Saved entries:
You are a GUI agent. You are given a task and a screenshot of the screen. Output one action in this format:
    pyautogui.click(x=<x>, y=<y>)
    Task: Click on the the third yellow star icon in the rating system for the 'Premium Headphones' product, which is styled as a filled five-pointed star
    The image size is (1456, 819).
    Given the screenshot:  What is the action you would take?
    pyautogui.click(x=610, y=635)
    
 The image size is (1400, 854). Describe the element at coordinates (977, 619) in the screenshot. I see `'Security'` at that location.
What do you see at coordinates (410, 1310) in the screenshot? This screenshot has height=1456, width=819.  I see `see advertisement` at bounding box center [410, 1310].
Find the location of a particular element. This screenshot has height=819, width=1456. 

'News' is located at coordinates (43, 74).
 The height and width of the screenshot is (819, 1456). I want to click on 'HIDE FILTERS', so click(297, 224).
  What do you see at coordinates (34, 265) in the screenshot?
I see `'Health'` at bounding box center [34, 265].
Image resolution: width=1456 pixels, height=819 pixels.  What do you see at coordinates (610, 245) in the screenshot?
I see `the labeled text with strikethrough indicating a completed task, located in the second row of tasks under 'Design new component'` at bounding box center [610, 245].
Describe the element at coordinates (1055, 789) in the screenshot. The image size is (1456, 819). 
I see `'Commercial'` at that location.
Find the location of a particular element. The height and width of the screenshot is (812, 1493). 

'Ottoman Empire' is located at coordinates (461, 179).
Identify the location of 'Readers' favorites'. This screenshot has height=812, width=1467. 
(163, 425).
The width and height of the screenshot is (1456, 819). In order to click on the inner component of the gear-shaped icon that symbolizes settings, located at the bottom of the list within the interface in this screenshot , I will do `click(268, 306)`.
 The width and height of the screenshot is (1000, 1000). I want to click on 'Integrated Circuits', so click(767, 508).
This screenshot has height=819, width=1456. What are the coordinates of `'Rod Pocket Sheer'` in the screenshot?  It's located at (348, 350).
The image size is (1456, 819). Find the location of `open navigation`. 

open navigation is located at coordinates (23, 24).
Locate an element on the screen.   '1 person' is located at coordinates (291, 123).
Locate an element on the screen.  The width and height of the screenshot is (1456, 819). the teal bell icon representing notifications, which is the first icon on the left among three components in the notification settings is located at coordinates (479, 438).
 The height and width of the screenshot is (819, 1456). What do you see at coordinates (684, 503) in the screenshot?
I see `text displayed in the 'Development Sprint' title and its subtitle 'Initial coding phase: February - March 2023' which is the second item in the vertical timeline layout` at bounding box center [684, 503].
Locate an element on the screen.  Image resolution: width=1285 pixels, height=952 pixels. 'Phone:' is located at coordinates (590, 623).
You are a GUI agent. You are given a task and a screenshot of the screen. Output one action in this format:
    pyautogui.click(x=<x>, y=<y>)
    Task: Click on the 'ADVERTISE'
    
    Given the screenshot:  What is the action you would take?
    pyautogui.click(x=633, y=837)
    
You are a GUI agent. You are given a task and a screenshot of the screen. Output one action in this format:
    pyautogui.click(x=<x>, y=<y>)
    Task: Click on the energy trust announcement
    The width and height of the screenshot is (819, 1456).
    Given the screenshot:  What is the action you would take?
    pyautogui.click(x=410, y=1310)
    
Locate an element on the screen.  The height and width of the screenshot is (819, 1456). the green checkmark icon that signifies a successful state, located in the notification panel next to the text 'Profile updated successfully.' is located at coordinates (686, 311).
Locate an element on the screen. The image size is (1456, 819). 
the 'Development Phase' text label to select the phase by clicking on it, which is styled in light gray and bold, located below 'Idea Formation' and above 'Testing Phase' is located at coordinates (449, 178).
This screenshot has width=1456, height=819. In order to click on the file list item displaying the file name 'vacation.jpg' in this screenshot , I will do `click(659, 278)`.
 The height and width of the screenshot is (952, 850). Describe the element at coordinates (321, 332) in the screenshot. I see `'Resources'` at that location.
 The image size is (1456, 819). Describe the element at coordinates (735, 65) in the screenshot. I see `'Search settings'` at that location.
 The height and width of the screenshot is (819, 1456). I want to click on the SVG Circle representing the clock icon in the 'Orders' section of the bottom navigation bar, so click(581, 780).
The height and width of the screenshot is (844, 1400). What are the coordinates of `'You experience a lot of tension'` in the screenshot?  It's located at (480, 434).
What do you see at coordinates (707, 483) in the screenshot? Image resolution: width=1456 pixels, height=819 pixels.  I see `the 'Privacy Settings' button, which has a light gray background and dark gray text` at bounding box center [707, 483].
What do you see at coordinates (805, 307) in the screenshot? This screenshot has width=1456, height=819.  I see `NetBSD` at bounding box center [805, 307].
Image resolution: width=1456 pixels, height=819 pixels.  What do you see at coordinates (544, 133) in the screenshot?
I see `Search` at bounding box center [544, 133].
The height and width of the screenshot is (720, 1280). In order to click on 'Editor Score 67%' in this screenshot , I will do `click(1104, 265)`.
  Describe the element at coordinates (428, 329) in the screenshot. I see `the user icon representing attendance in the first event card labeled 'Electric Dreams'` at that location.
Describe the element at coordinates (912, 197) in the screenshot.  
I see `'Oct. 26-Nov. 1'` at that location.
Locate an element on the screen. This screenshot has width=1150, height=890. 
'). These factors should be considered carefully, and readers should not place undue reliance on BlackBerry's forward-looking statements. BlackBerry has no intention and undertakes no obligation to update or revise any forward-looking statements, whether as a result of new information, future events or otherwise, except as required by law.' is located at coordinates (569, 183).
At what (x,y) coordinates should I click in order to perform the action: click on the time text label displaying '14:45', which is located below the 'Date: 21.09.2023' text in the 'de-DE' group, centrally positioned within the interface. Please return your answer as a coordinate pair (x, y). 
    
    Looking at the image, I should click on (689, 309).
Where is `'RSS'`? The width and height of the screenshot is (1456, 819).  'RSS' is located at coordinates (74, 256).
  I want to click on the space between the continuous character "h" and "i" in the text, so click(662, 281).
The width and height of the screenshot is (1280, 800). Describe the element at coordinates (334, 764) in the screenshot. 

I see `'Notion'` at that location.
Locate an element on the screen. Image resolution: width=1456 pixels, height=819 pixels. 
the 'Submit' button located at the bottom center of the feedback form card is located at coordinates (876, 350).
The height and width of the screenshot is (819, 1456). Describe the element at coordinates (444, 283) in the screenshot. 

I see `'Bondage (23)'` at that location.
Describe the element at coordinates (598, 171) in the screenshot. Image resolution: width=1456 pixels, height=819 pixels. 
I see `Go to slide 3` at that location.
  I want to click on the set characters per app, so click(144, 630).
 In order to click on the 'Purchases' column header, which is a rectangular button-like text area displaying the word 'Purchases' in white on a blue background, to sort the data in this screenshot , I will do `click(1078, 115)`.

• _DIRECTIVE_:
Write out every one of the lines above again, word for word and in the same order.

• _FINISHED ANSWER_:
You are a GUI agent. You are given a task and a screenshot of the screen. Output one action in this format:
    pyautogui.click(x=<x>, y=<y>)
    Task: Click on the the third yellow star icon in the rating system for the 'Premium Headphones' product, which is styled as a filled five-pointed star
    The image size is (1456, 819).
    Given the screenshot:  What is the action you would take?
    pyautogui.click(x=610, y=635)
    
 The image size is (1400, 854). Describe the element at coordinates (977, 619) in the screenshot. I see `'Security'` at that location.
What do you see at coordinates (410, 1310) in the screenshot? This screenshot has height=1456, width=819.  I see `see advertisement` at bounding box center [410, 1310].
Find the location of a particular element. This screenshot has height=819, width=1456. 

'News' is located at coordinates (43, 74).
 The height and width of the screenshot is (819, 1456). I want to click on 'HIDE FILTERS', so click(297, 224).
  What do you see at coordinates (34, 265) in the screenshot?
I see `'Health'` at bounding box center [34, 265].
Image resolution: width=1456 pixels, height=819 pixels.  What do you see at coordinates (610, 245) in the screenshot?
I see `the labeled text with strikethrough indicating a completed task, located in the second row of tasks under 'Design new component'` at bounding box center [610, 245].
Describe the element at coordinates (1055, 789) in the screenshot. The image size is (1456, 819). 
I see `'Commercial'` at that location.
Find the location of a particular element. The height and width of the screenshot is (812, 1493). 

'Ottoman Empire' is located at coordinates (461, 179).
Identify the location of 'Readers' favorites'. This screenshot has height=812, width=1467. 
(163, 425).
The width and height of the screenshot is (1456, 819). In order to click on the inner component of the gear-shaped icon that symbolizes settings, located at the bottom of the list within the interface in this screenshot , I will do `click(268, 306)`.
 The width and height of the screenshot is (1000, 1000). I want to click on 'Integrated Circuits', so click(767, 508).
This screenshot has height=819, width=1456. What are the coordinates of `'Rod Pocket Sheer'` in the screenshot?  It's located at (348, 350).
The image size is (1456, 819). Find the location of `open navigation`. 

open navigation is located at coordinates (23, 24).
Locate an element on the screen.   '1 person' is located at coordinates (291, 123).
Locate an element on the screen.  The width and height of the screenshot is (1456, 819). the teal bell icon representing notifications, which is the first icon on the left among three components in the notification settings is located at coordinates (479, 438).
 The height and width of the screenshot is (819, 1456). What do you see at coordinates (684, 503) in the screenshot?
I see `text displayed in the 'Development Sprint' title and its subtitle 'Initial coding phase: February - March 2023' which is the second item in the vertical timeline layout` at bounding box center [684, 503].
Locate an element on the screen.  Image resolution: width=1285 pixels, height=952 pixels. 'Phone:' is located at coordinates (590, 623).
You are a GUI agent. You are given a task and a screenshot of the screen. Output one action in this format:
    pyautogui.click(x=<x>, y=<y>)
    Task: Click on the 'ADVERTISE'
    
    Given the screenshot:  What is the action you would take?
    pyautogui.click(x=633, y=837)
    
You are a GUI agent. You are given a task and a screenshot of the screen. Output one action in this format:
    pyautogui.click(x=<x>, y=<y>)
    Task: Click on the energy trust announcement
    The width and height of the screenshot is (819, 1456).
    Given the screenshot:  What is the action you would take?
    pyautogui.click(x=410, y=1310)
    
Locate an element on the screen.  The height and width of the screenshot is (819, 1456). the green checkmark icon that signifies a successful state, located in the notification panel next to the text 'Profile updated successfully.' is located at coordinates (686, 311).
Locate an element on the screen. The image size is (1456, 819). 
the 'Development Phase' text label to select the phase by clicking on it, which is styled in light gray and bold, located below 'Idea Formation' and above 'Testing Phase' is located at coordinates (449, 178).
This screenshot has width=1456, height=819. In order to click on the file list item displaying the file name 'vacation.jpg' in this screenshot , I will do `click(659, 278)`.
 The height and width of the screenshot is (952, 850). Describe the element at coordinates (321, 332) in the screenshot. I see `'Resources'` at that location.
 The image size is (1456, 819). Describe the element at coordinates (735, 65) in the screenshot. I see `'Search settings'` at that location.
 The height and width of the screenshot is (819, 1456). I want to click on the SVG Circle representing the clock icon in the 'Orders' section of the bottom navigation bar, so click(581, 780).
The height and width of the screenshot is (844, 1400). What are the coordinates of `'You experience a lot of tension'` in the screenshot?  It's located at (480, 434).
What do you see at coordinates (707, 483) in the screenshot? Image resolution: width=1456 pixels, height=819 pixels.  I see `the 'Privacy Settings' button, which has a light gray background and dark gray text` at bounding box center [707, 483].
What do you see at coordinates (805, 307) in the screenshot? This screenshot has width=1456, height=819.  I see `NetBSD` at bounding box center [805, 307].
Image resolution: width=1456 pixels, height=819 pixels.  What do you see at coordinates (544, 133) in the screenshot?
I see `Search` at bounding box center [544, 133].
The height and width of the screenshot is (720, 1280). In order to click on 'Editor Score 67%' in this screenshot , I will do `click(1104, 265)`.
  Describe the element at coordinates (428, 329) in the screenshot. I see `the user icon representing attendance in the first event card labeled 'Electric Dreams'` at that location.
Describe the element at coordinates (912, 197) in the screenshot.  
I see `'Oct. 26-Nov. 1'` at that location.
Locate an element on the screen. This screenshot has width=1150, height=890. 
'). These factors should be considered carefully, and readers should not place undue reliance on BlackBerry's forward-looking statements. BlackBerry has no intention and undertakes no obligation to update or revise any forward-looking statements, whether as a result of new information, future events or otherwise, except as required by law.' is located at coordinates (569, 183).
At what (x,y) coordinates should I click in order to perform the action: click on the time text label displaying '14:45', which is located below the 'Date: 21.09.2023' text in the 'de-DE' group, centrally positioned within the interface. Please return your answer as a coordinate pair (x, y). 
    
    Looking at the image, I should click on (689, 309).
Where is `'RSS'`? The width and height of the screenshot is (1456, 819).  'RSS' is located at coordinates (74, 256).
  I want to click on the space between the continuous character "h" and "i" in the text, so click(662, 281).
The width and height of the screenshot is (1280, 800). Describe the element at coordinates (334, 764) in the screenshot. 

I see `'Notion'` at that location.
Locate an element on the screen. Image resolution: width=1456 pixels, height=819 pixels. 
the 'Submit' button located at the bottom center of the feedback form card is located at coordinates (876, 350).
The height and width of the screenshot is (819, 1456). Describe the element at coordinates (444, 283) in the screenshot. 

I see `'Bondage (23)'` at that location.
Describe the element at coordinates (598, 171) in the screenshot. Image resolution: width=1456 pixels, height=819 pixels. 
I see `Go to slide 3` at that location.
  I want to click on the set characters per app, so click(144, 630).
 In order to click on the 'Purchases' column header, which is a rectangular button-like text area displaying the word 'Purchases' in white on a blue background, to sort the data in this screenshot , I will do `click(1078, 115)`.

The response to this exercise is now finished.